Collected data
* * *

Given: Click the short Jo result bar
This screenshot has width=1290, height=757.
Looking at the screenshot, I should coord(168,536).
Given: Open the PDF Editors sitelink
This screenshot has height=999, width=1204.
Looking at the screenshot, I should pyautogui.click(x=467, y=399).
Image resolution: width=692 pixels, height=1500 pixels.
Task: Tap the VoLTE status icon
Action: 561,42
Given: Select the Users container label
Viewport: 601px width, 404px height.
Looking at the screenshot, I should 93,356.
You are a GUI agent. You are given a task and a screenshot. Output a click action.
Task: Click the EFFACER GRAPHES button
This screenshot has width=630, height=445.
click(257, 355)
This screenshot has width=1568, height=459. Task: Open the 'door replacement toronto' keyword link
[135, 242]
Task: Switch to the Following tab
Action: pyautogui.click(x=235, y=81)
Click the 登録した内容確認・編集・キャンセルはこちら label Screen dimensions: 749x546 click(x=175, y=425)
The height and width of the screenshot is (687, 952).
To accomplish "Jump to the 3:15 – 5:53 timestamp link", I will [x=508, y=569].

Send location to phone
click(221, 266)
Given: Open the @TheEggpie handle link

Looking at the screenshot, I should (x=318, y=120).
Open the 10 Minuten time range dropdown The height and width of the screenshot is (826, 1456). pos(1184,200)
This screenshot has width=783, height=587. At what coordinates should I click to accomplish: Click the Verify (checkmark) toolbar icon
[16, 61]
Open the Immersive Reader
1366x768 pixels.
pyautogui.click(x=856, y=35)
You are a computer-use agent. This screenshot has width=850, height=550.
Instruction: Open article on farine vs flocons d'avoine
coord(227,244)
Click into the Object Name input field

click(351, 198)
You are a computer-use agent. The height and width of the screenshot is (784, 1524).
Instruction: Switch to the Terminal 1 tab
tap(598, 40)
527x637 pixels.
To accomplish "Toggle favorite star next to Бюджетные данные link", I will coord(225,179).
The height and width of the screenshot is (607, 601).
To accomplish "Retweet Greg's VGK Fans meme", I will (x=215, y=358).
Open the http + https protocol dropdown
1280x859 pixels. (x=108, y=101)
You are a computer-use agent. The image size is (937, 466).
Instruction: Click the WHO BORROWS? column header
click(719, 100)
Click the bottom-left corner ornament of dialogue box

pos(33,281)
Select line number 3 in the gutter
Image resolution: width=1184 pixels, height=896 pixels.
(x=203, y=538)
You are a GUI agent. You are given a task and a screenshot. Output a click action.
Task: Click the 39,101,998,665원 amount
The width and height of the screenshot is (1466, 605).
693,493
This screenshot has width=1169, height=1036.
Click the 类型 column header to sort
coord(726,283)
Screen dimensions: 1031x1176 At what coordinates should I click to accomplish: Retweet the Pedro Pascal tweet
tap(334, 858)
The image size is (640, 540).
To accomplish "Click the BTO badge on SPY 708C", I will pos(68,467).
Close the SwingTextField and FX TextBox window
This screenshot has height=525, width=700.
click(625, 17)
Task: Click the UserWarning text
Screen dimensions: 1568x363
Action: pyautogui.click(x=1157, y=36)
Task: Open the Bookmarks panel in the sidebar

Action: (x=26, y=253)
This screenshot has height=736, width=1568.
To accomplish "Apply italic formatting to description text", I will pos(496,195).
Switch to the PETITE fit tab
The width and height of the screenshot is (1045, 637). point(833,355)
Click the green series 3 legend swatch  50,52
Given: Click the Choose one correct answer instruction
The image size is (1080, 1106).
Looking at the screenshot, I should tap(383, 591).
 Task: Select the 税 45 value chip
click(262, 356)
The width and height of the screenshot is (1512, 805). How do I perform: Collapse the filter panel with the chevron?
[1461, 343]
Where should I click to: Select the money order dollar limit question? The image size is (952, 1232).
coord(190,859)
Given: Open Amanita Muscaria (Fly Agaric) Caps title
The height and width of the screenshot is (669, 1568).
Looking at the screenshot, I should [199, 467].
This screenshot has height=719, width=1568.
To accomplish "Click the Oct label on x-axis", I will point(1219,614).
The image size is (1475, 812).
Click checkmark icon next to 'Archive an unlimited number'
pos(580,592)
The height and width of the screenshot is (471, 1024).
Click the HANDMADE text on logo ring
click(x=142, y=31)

* * *

What the task asks:
Copy down the whole of the data above, matching it exactly.

Task solution:
Given: Click the short Jo result bar
This screenshot has width=1290, height=757.
Looking at the screenshot, I should coord(168,536).
Given: Open the PDF Editors sitelink
This screenshot has height=999, width=1204.
Looking at the screenshot, I should pyautogui.click(x=467, y=399).
Image resolution: width=692 pixels, height=1500 pixels.
Task: Tap the VoLTE status icon
Action: 561,42
Given: Select the Users container label
Viewport: 601px width, 404px height.
Looking at the screenshot, I should 93,356.
You are a GUI agent. You are given a task and a screenshot. Output a click action.
Task: Click the EFFACER GRAPHES button
This screenshot has width=630, height=445.
click(257, 355)
This screenshot has width=1568, height=459. Task: Open the 'door replacement toronto' keyword link
[135, 242]
Task: Switch to the Following tab
Action: pyautogui.click(x=235, y=81)
Click the 登録した内容確認・編集・キャンセルはこちら label Screen dimensions: 749x546 click(x=175, y=425)
The height and width of the screenshot is (687, 952).
To accomplish "Jump to the 3:15 – 5:53 timestamp link", I will [x=508, y=569].

Send location to phone
click(221, 266)
Given: Open the @TheEggpie handle link

Looking at the screenshot, I should (x=318, y=120).
Open the 10 Minuten time range dropdown The height and width of the screenshot is (826, 1456). pos(1184,200)
This screenshot has width=783, height=587. At what coordinates should I click to accomplish: Click the Verify (checkmark) toolbar icon
[16, 61]
Open the Immersive Reader
1366x768 pixels.
pyautogui.click(x=856, y=35)
You are a computer-use agent. This screenshot has width=850, height=550.
Instruction: Open article on farine vs flocons d'avoine
coord(227,244)
Click into the Object Name input field

click(351, 198)
You are a computer-use agent. The height and width of the screenshot is (784, 1524).
Instruction: Switch to the Terminal 1 tab
tap(598, 40)
527x637 pixels.
To accomplish "Toggle favorite star next to Бюджетные данные link", I will coord(225,179).
The height and width of the screenshot is (607, 601).
To accomplish "Retweet Greg's VGK Fans meme", I will (x=215, y=358).
Open the http + https protocol dropdown
1280x859 pixels. (x=108, y=101)
You are a computer-use agent. The image size is (937, 466).
Instruction: Click the WHO BORROWS? column header
click(719, 100)
Click the bottom-left corner ornament of dialogue box

pos(33,281)
Select line number 3 in the gutter
Image resolution: width=1184 pixels, height=896 pixels.
(x=203, y=538)
You are a GUI agent. You are given a task and a screenshot. Output a click action.
Task: Click the 39,101,998,665원 amount
The width and height of the screenshot is (1466, 605).
693,493
This screenshot has width=1169, height=1036.
Click the 类型 column header to sort
coord(726,283)
Screen dimensions: 1031x1176 At what coordinates should I click to accomplish: Retweet the Pedro Pascal tweet
tap(334, 858)
The image size is (640, 540).
To accomplish "Click the BTO badge on SPY 708C", I will pos(68,467).
Close the SwingTextField and FX TextBox window
This screenshot has height=525, width=700.
click(625, 17)
Task: Click the UserWarning text
Screen dimensions: 1568x363
Action: pyautogui.click(x=1157, y=36)
Task: Open the Bookmarks panel in the sidebar

Action: (x=26, y=253)
This screenshot has height=736, width=1568.
To accomplish "Apply italic formatting to description text", I will pos(496,195).
Switch to the PETITE fit tab
The width and height of the screenshot is (1045, 637). point(833,355)
Click the green series 3 legend swatch  50,52
Given: Click the Choose one correct answer instruction
The image size is (1080, 1106).
Looking at the screenshot, I should tap(383, 591).
 Task: Select the 税 45 value chip
click(262, 356)
The width and height of the screenshot is (1512, 805). How do I perform: Collapse the filter panel with the chevron?
[1461, 343]
Where should I click to: Select the money order dollar limit question? The image size is (952, 1232).
coord(190,859)
Given: Open Amanita Muscaria (Fly Agaric) Caps title
The height and width of the screenshot is (669, 1568).
Looking at the screenshot, I should [199, 467].
This screenshot has height=719, width=1568.
To accomplish "Click the Oct label on x-axis", I will point(1219,614).
The image size is (1475, 812).
Click checkmark icon next to 'Archive an unlimited number'
pos(580,592)
The height and width of the screenshot is (471, 1024).
Click the HANDMADE text on logo ring
click(x=142, y=31)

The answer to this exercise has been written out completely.